Iconic sportsman, Hall of Fame player Didrickson passes away
He touched many lives as well.
Didrickson, a multi-sport athlete with professional potential whose career stretched six decades from the 1940s to the 1990s, inspired generations of Alaskans during one of the most decorated lives before he passed away today. He was 91.
Longtime friend Gil Truitt called Didrickson “the ultimate good guy,” a humble man who exhibited “the finest sportsmanship of anyone I know.”
“Herb is the most popular individual in Southeast. Everyone knows him,” Truitt told me. “He was popular and respected because he was Herb Didrickson. He had the personality and always treated others with great respect. His sincerity most likely had a lot to do with that. He was kind, generous and always willing to help other in any and every way possible.”

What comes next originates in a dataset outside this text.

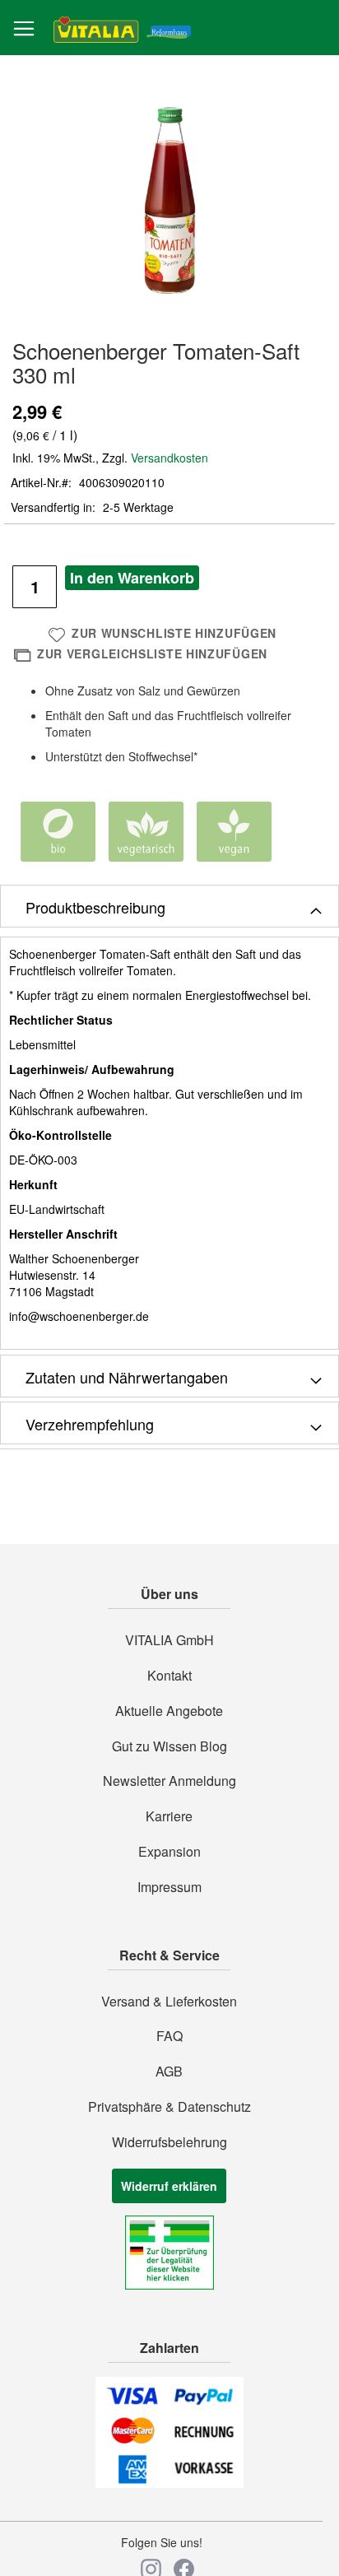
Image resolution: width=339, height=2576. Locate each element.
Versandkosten (169, 457)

In 2012, Didrickson survived a bout of chemotherapy by battling with the same courage and fighting spirit that made him one of the greatest athletes in Alaska history.
The 5-foot-10 Didrickson wasn’t a big man, but his impact was huge as a player, coach, referee and mentor. He exceled at several sports, but his bread and butter was basketball.
“I felt like I could fly when I played,” he once said.
Didrickson was good enough to have six Hall of Fames induct him, including the Alaska Sports Hall of Fame. He has a street and school gymnasium named after him in Sitka.
Dubbed the ‘Jim Thorpe’ of Alaska, Didrickson dominated the competition in basketball, baseball, track and field and cross country at Sheldon Jackson High School and Sheldon Jackson Junior College in the 1940s.
His reputation spread across the state as a premier player at the iconic Gold Medal basketball tournament in Juneau and other local, regional and national events. He was the first player inducted into the Gold Medal Hall of Fame in 1961.
Many believe Didrickson could have played professional baseball and he was recruited by the Seattle Rainiers.
However, he chose to remain in Sitka with his high school sweetheart, Pollyanna. The couple was married for 68 years and had three kids.
Away from sports, he worked at the Bureau of Indian Affairs for 30 years before retiring and becoming a teacher. He worked with students in Mt. Edgecumbe High School’s industrial department in addition to coaching the school’s freshmen and junior varsity basketball teams and assisting the varsity squad.
Truitt first met Didrickson when he was 6 years old and the two remained best friends throughout their lives. They played high school sports together, commercial fished together and coached together.
“We taught school together at Mt. Edgecumbe and the big part of our lives was coaching basketball. I was the varsity head coach and he was the assistant. Our philosophies in all the above sports was the same,” said Truitt, who picked Didrickson to be his best man at his wedding.
“I respected him because he showed the finest sportsmanship of any athlete I have ever seen. He never ridiculed the opponent nor did he criticize a teammate. He never complained about the officiating in any athlete contest.
“I greatly respected him for the reasons above, but most importantly because he was Herb Didrickson, and a good man. I will miss him.”